There's still plenty of signs that its a mostly untested piece of software from apple. The fact that there's a button in the mail configuration to enable antivirus but when you push it it doesnt work shows that basic testing hasn't been done. If you run into this, as we did, you can find solutions online.
There are other annoyances/totally broken areas, i'll list a few:
- Groups don't work as mail distribution lists anymore. Not sure how they broke this, but they did
- Calendar invites from outside your domain do not go to your domain calendar, and if you try to copy/place it on the right calendar you get: The server responded: "HTTP/1.1 403 Forbidden" to operation CalDAVWriteEntityQueueableOperation.

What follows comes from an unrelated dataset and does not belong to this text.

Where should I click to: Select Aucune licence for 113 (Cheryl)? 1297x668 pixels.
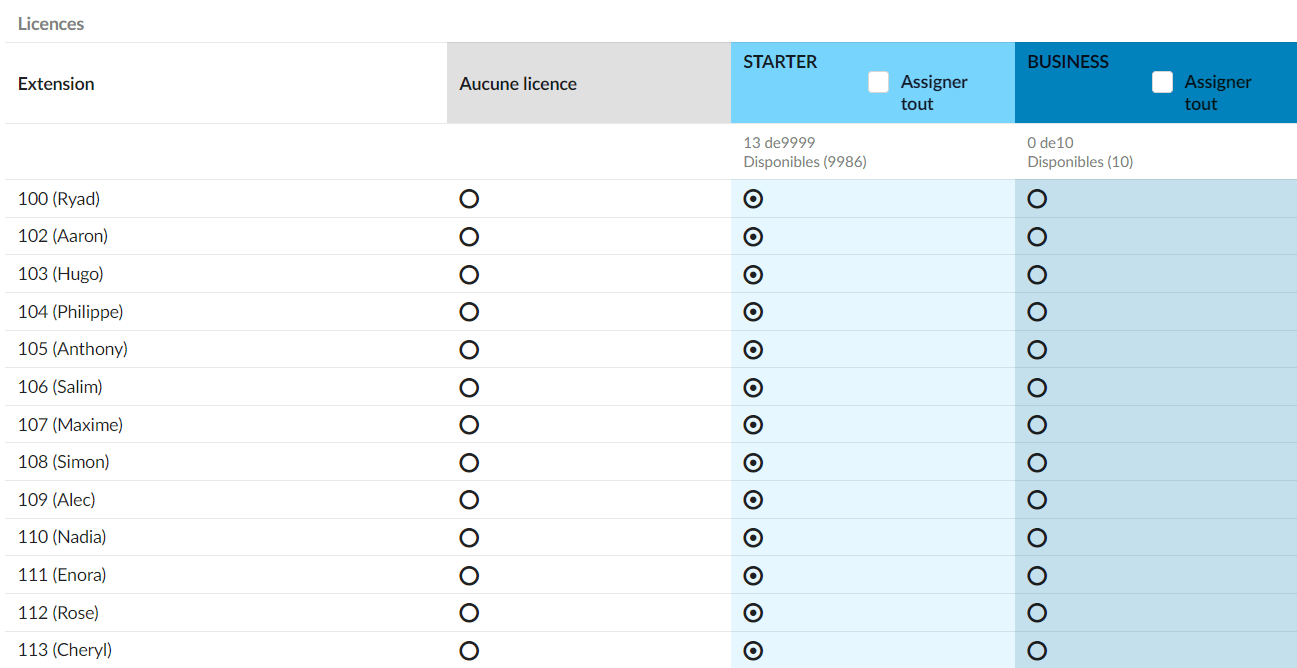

- You still have to hack the server to enable RADIUS for VPN authentication. Apple has it fixed to do wifi auth and didn't think this through
- Mail aliases still are not supported so you still have to sudo vi /etc/aliases in the terminal to manage these. Then you need to deal with any races in it overwriting on its periodic updates as you edit the file
- They have not thought through the whole internal versus external naming/conventions around their web mail/management interface to the point that its almost impossible to make use of
Thats just the list from the top of my head. The main point being that if you're thinking about using OSX Server for your business, and as much as it hurts me to say so, i'd say don't and go use Exchange. Sure its more expensive, harder to manage, etc, but the thing works and Microsoft, unlike Apple, seems to care about it.